#### WHAT TO WORK ON:
Could you copy the data that follows exactly as written, but drop the pictures?
#####
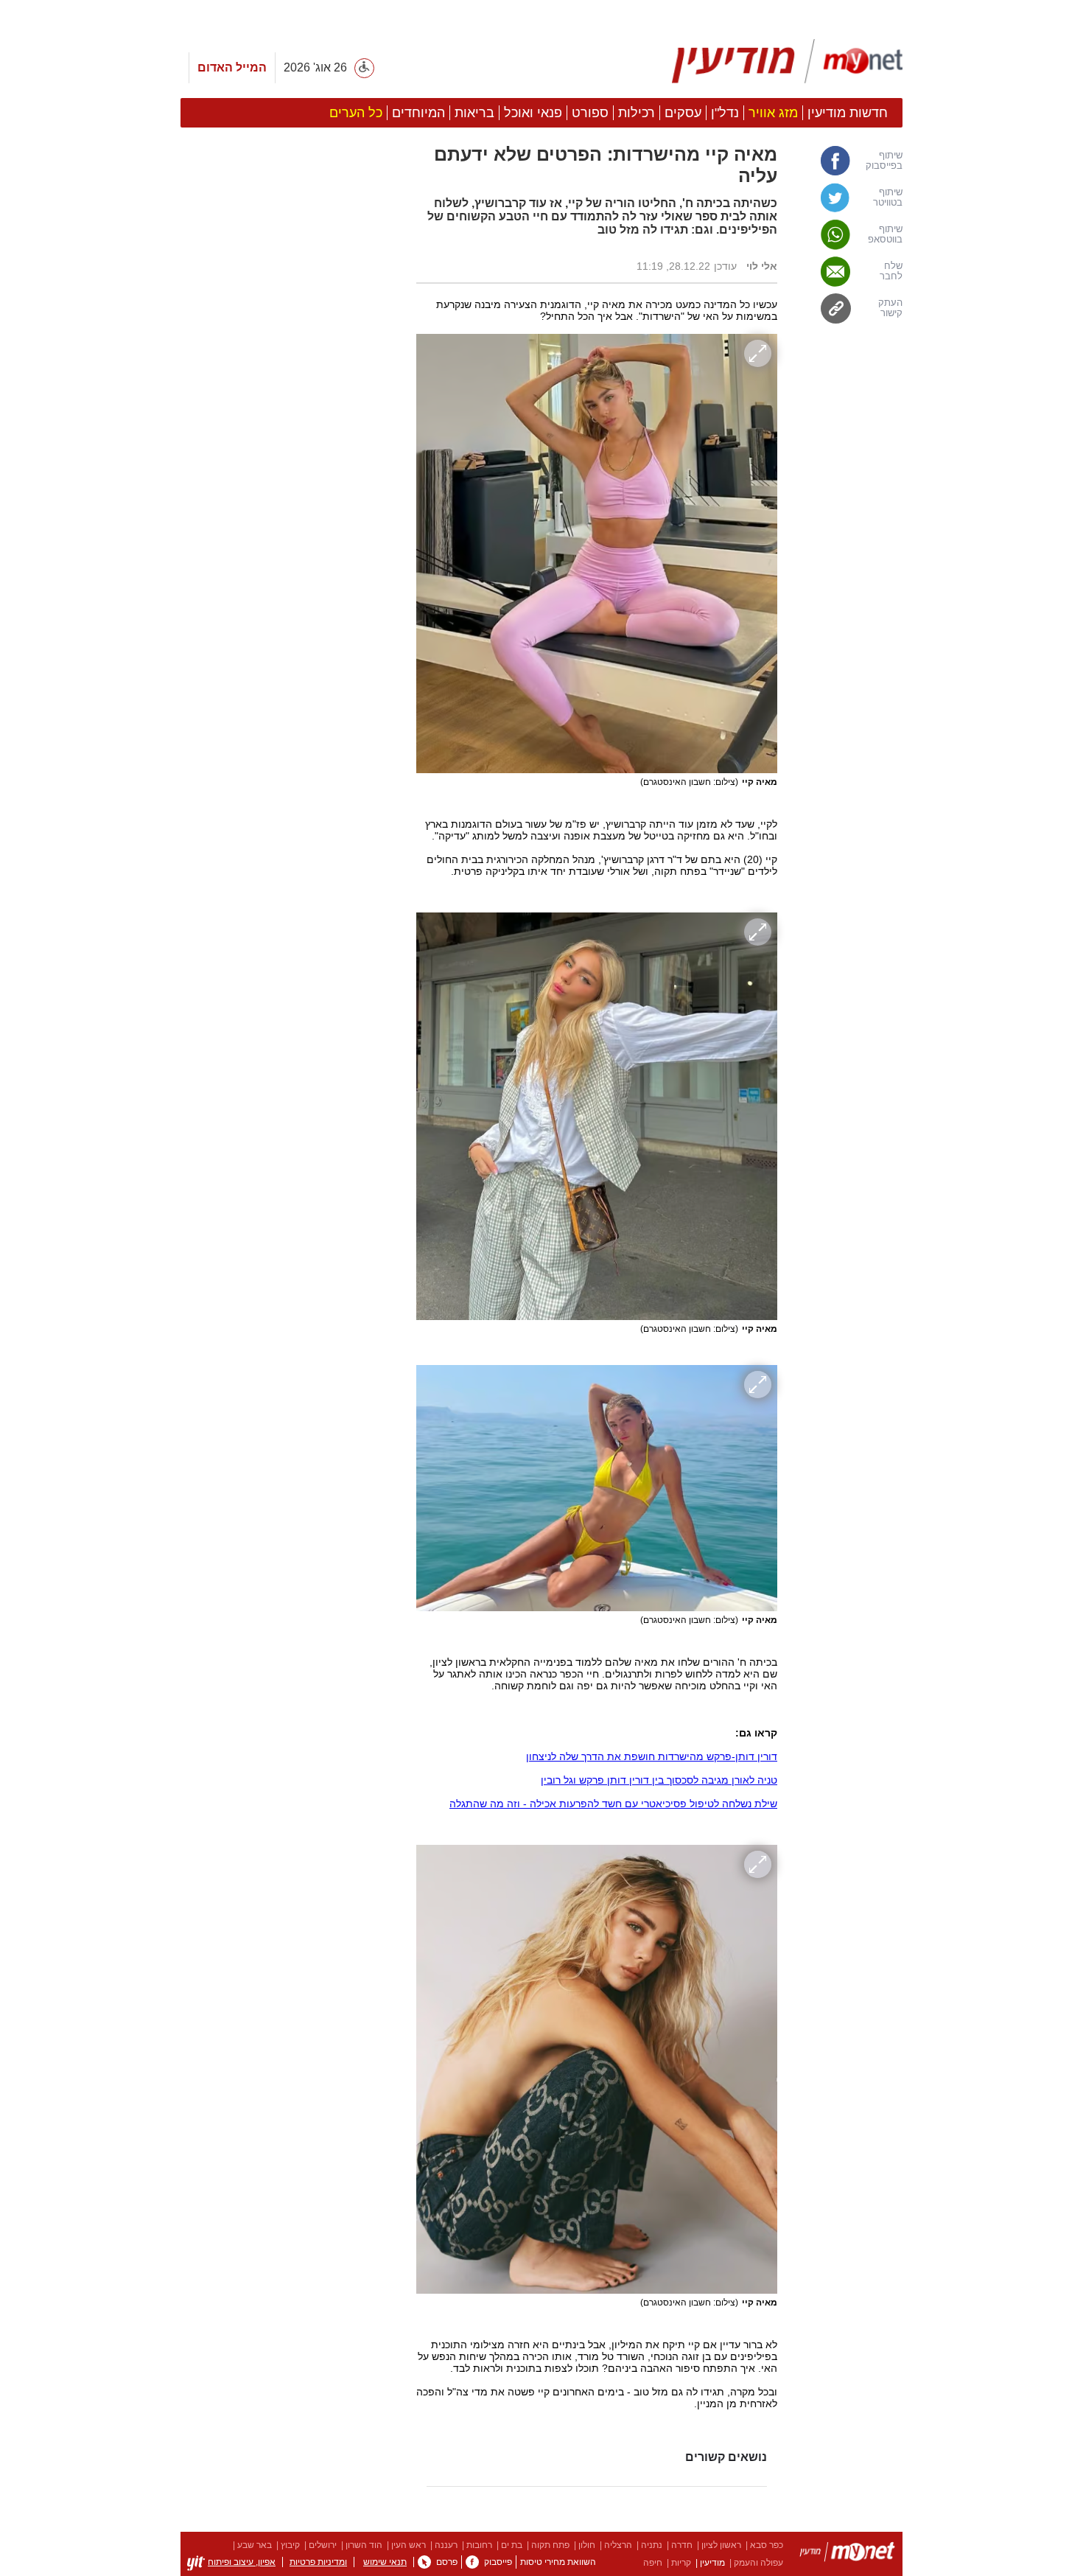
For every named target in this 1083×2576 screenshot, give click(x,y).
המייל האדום (232, 67)
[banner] (541, 64)
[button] (291, 891)
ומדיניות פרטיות (318, 2562)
#####
#### ANSWER BELOW:
For every named target in this 1083×2576 screenshot, give click(x,y).
המייל האדום (232, 67)
[banner] (541, 64)
[button] (291, 891)
ומדיניות פרטיות (318, 2562)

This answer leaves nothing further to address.